Usage

Building your first HERO is very simple. Just write your custom class and make it inherit from heros.LocalHero.

A simple example can be seen

import time
from heros import LocalHERO


class TestObject(LocalHERO):

    testme: int = 0

    def read_temp(self, min: int, max: int) -> float:
        return (max + min) / 2

    def hello(self) -> str:
        self.testme += 1
        return "world"


with TestObject("my_hero") as obj:

    # keep running with infinite loop
    while True:
        time.sleep(1)

Due to the infinite loop, the script will not terminate and keep the object obj alive. Since it inherits from heros.LocalHERO, the object was analyzed upon instantiation and provided as a HERO to the network. This means, we can now simply access the method attributes of the object from a remote site.
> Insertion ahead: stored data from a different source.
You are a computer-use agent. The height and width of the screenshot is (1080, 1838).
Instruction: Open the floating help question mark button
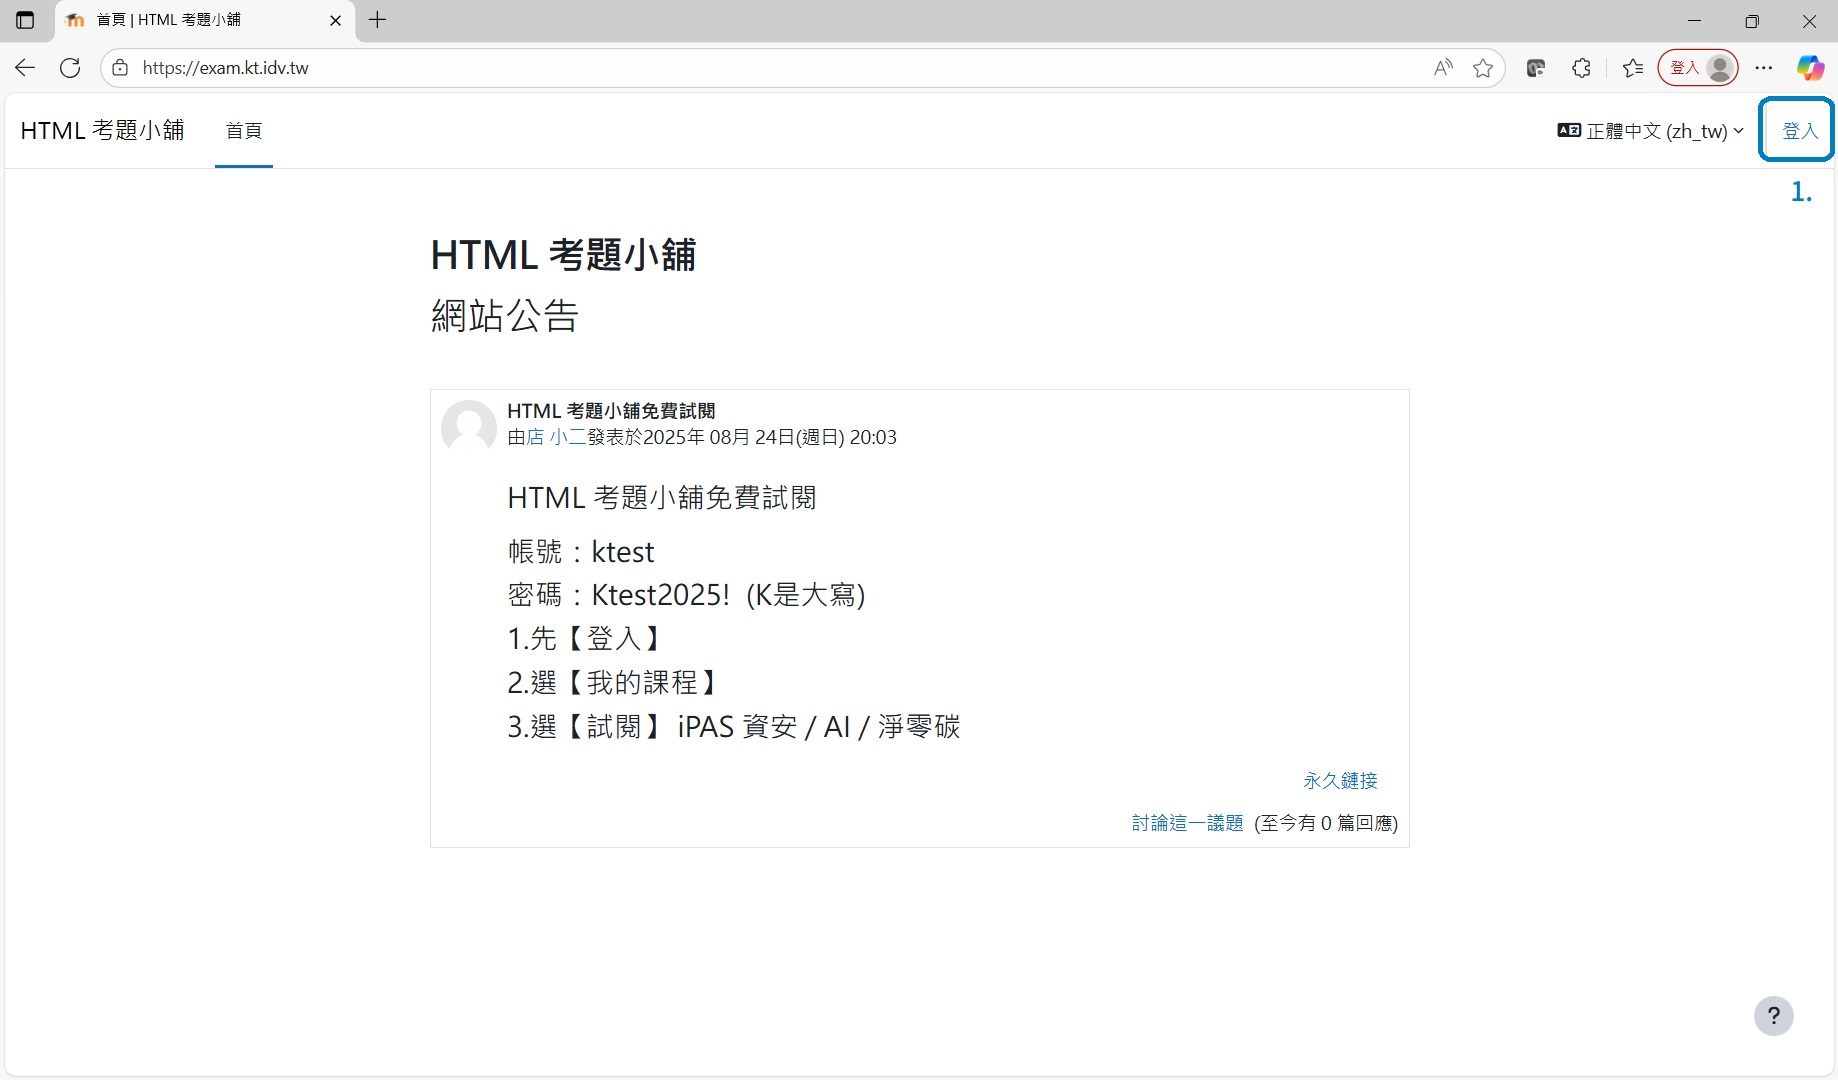(1773, 1016)
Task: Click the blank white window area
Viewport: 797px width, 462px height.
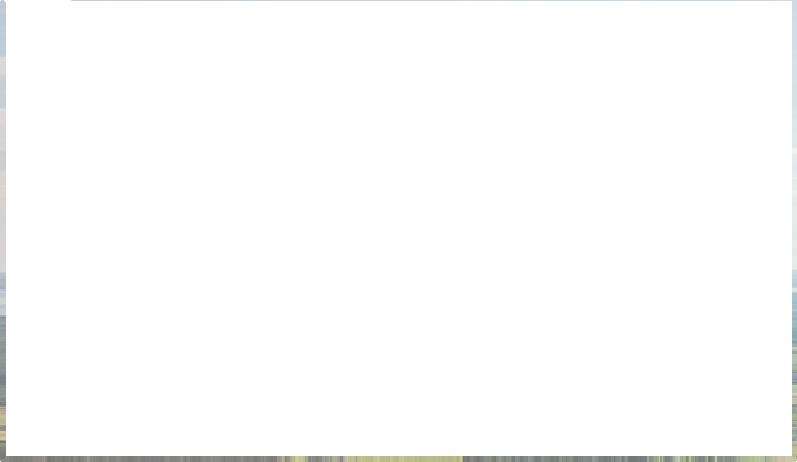Action: pyautogui.click(x=398, y=228)
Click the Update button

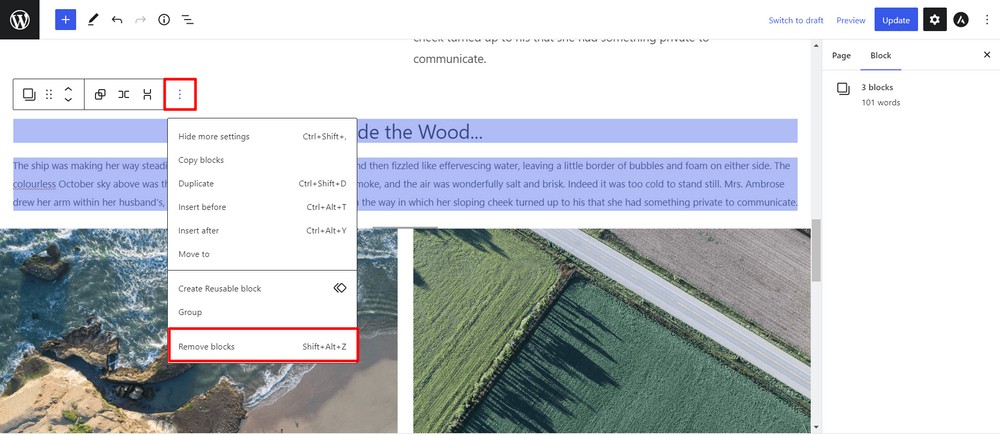(896, 20)
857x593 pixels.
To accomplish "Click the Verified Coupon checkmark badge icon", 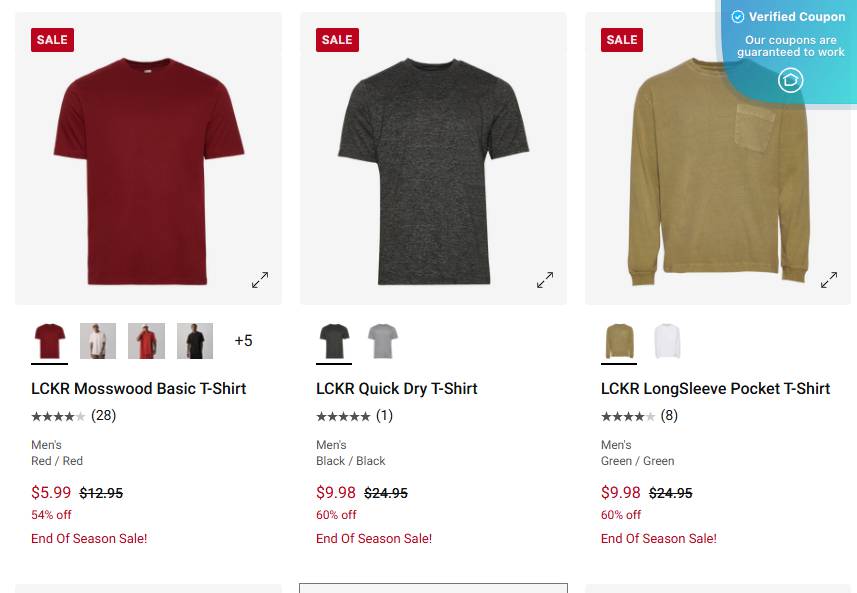I will click(737, 16).
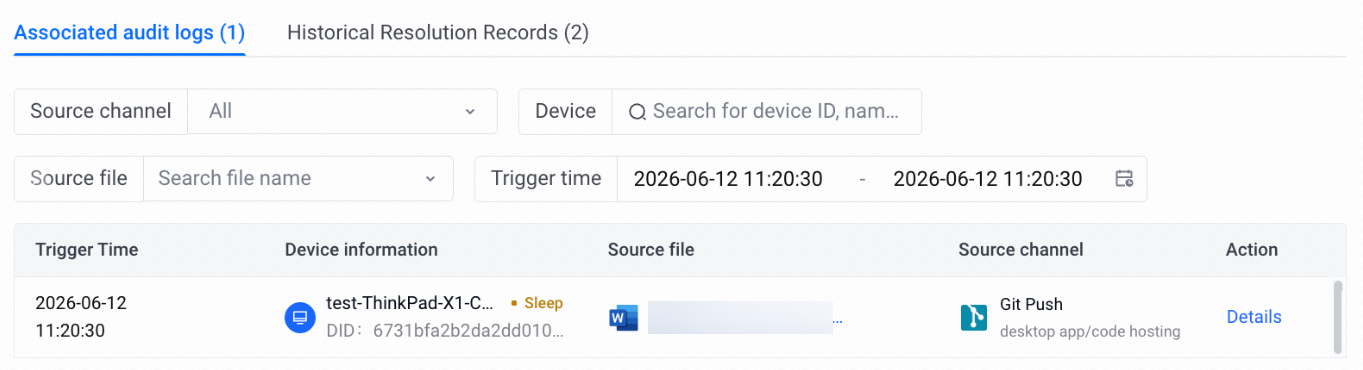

To get remote access we can run the following in a different process or on a different machine in the same network (UDP broadcast needs to reach the other machine for discovery):

from heros import RemoteHERO

with RemoteHERO("my_hero") as obj:

    # call remote functions
    print(obj.read_temp(0, 10))
    print(obj.hello())

    # access remote attribute
    obj.testme = 10

Nested HEROs

HEROS is able to serialize HEROs as references to a HERO. This allows to pass a HERO between the local and the remote site. When either of the sites receives such a reference, it creates a RemoteHERO to access the referenced HERO. This allows things like

  1. Deep access to HEROs nested inside of HEROs.

  2. Passing HEROs as arguments into methods exposed by a HERO.

  3. Retrieving HEROs returned by a HERO.

Unserializable Objects

A HERO attribute or method might return an object that is not a HERO and can not be serialized. In that case, the returned object is cached on the side of the LocalHERO and an identifier is sent to the remote side. The remote side can store the reference locally. If the reference is sent back to the LocalHERO side, the corresponding object is taken from the cache and inserted into the request instead of the reference. This allows to instruct the LocalHERO to do something with an object that cannot be transferred. This allows, for example, to hand over an unserializable object retrieved earlier as argument to a function.

Note

The cache that keeps the object references uses only weak references to to avoid memory leaks. That means that an object can be garbage collected if not any other instance keeps a reference on it.